In what may be a sign of the times in China, despite efforts to mask the layoff programs as legitimate corporate restructuring schemes, many people weren’t fooled.
The official on-line news service China.org reports:
A recent survey, organized by the Investigation Center of China Youth Daily, shows that 42.7 percent of the 2,212 interviewed applaud Huawei's staff reforms, while 57.3 percent do not.
According to the survey, opponents consider this a display of capital power, because "the employees working more than 10 years at Huawei are the backbone of the company, and they are the most important for the survival of the enterprise. Huawei's attitude toward its 'veteran' workers will definitely make the company less attractive to talented professionals."
The survey further found,
….87.4 percent of the respondents believe the new law does not provide excessive protection for employees, while 69.4 percent think the protection is not enough.
Nearly 70 percent feel that employees don't have the power necessary to protect their rights.
It’s not clear how the survey was conducted, but it is interesting that it appeared in the official media.
In the wake of the Huawei controversy the government and the ACFTU have issued warnings to both Chinese and non-Chinese companies on compliance.
The ACFTU reports that it has “…carried out probes….” to pre-empt evasive actions. The China Daily reports,
Chang Kai, an official with the Legal Affairs Office of the State Council, asked the companies to study the law properly before initiating a move against it…..

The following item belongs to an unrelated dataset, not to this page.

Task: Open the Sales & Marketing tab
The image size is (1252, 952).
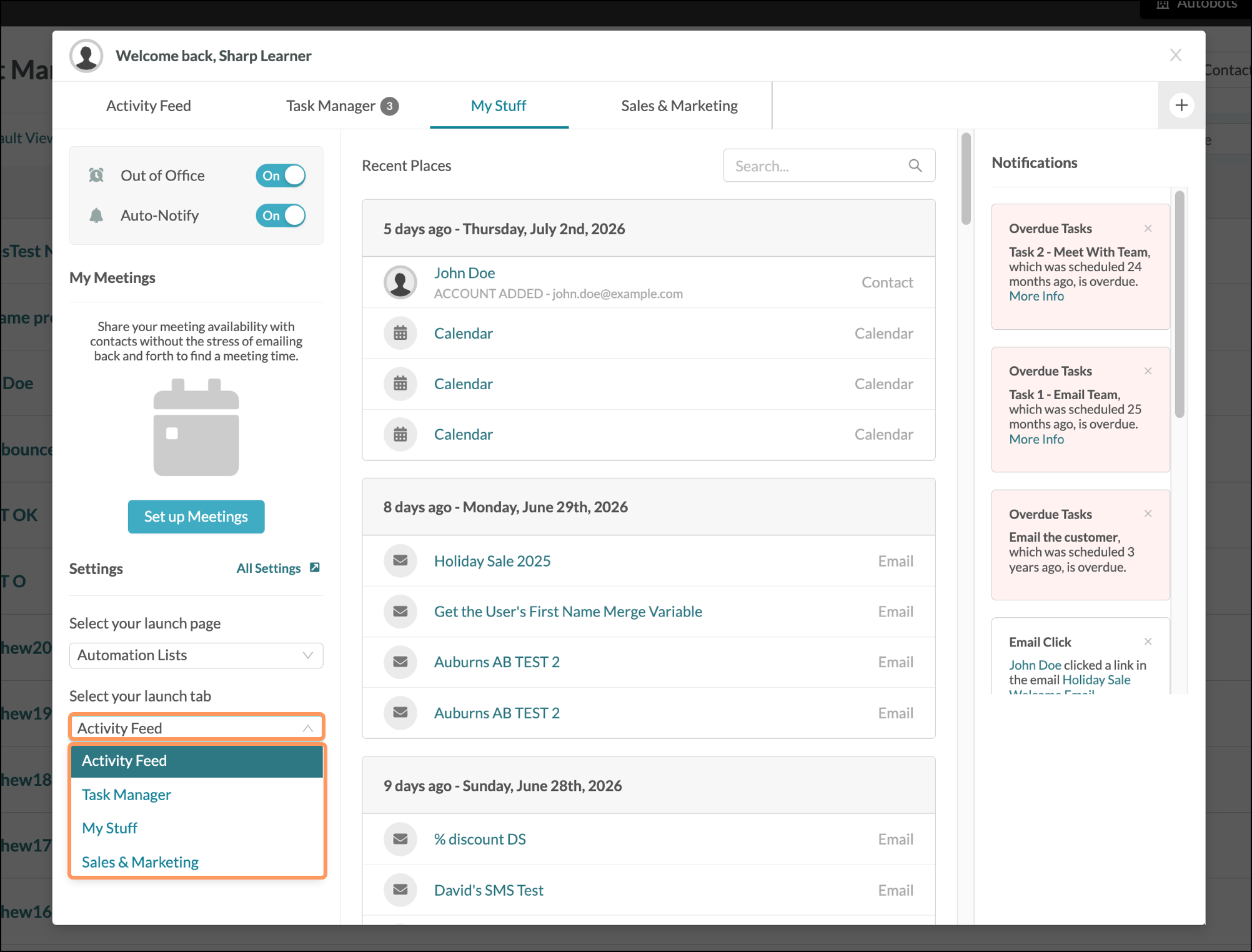Action: [x=679, y=106]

"The national and local legislatures, the State Council and government agencies will soon issue judiciary interpretation and guidelines to stop employers from trying to dodge the law," Chang said.

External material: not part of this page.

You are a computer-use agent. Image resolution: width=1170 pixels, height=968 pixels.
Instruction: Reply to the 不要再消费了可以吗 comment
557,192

According to the interpretation, a firm will be seen as trying to dodge the law if it prompts mass resignation, 21st Century Business Herald quoted him as having said. And "violators will have to pay a heavy price."
The controversy and highly publicized cases like Huawei may be good news for a number of reasons.

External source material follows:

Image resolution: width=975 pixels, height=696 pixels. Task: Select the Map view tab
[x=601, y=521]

First, while some companies are worried about the law and are conducting covert campaigns to circumvent its impact, the government and the ACFTU seem serious about its implementation. This could be a step in the direction of establishing the rule of law in China.
Second, what happens at big companies like Huawei could have a ripple effect, at least in some industrial sectors, by setting the tone for what happens at smaller firms. One HR official at a smaller IT company, quoted by China.org, says, “I have paid great attention to Huawei’s ‘voluntary resignation scheme’ since the beginning….I want to know how relative departments will deal with….problems so we can use [it] as a reference in the future.”
Third , the agreement reached at Huawei looks a lot like conventional collective bargaining. Of course, whether and what kind of bargaining actually takes place will depend in part on the actions of the ACFTU which, to date, has generally worked in close collaboration with management—indeed, is often staffed by managers. The ACFTU could become an agency to help impose the new law in China’s workplaces and economy, or it could continue to be just a vehicle for quieting down worker upheavals. Time will tell.
Finally, the Labor Contract Law may function like the National Labor Relations Act did when it was enacted in the US 70 years ago, defining rights that employers try to ignore, evade, or repress—thereby creating the conditions in which workers demand implementation of the rights that they have been told they possess. We may be witnessing an early skirmish in that battle.